[Records contained in a dataset]
+++++

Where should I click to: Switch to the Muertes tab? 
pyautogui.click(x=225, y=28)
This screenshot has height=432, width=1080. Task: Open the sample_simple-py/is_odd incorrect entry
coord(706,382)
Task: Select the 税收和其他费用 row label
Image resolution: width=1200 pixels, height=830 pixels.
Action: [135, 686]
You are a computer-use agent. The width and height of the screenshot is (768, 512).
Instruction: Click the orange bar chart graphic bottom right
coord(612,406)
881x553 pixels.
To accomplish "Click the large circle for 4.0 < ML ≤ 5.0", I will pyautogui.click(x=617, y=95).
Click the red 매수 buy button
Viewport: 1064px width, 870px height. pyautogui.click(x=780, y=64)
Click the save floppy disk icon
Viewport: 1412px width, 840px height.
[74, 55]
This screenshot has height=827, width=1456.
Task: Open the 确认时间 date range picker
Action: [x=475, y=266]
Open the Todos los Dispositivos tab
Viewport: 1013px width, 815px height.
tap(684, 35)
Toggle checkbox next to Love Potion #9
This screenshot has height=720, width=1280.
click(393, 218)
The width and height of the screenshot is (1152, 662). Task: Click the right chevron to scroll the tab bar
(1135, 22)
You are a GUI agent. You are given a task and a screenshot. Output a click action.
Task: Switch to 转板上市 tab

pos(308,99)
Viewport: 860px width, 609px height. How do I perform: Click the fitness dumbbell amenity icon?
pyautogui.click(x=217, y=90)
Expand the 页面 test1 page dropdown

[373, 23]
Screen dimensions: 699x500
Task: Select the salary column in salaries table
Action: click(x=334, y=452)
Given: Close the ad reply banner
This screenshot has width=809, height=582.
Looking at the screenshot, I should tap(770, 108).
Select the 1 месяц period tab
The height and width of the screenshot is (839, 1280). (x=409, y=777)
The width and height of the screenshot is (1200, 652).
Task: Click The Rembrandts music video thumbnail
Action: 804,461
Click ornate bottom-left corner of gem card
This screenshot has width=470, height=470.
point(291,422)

+++++

Looking at the entries above, how many lines contain "agent"? State the number and nothing more.

2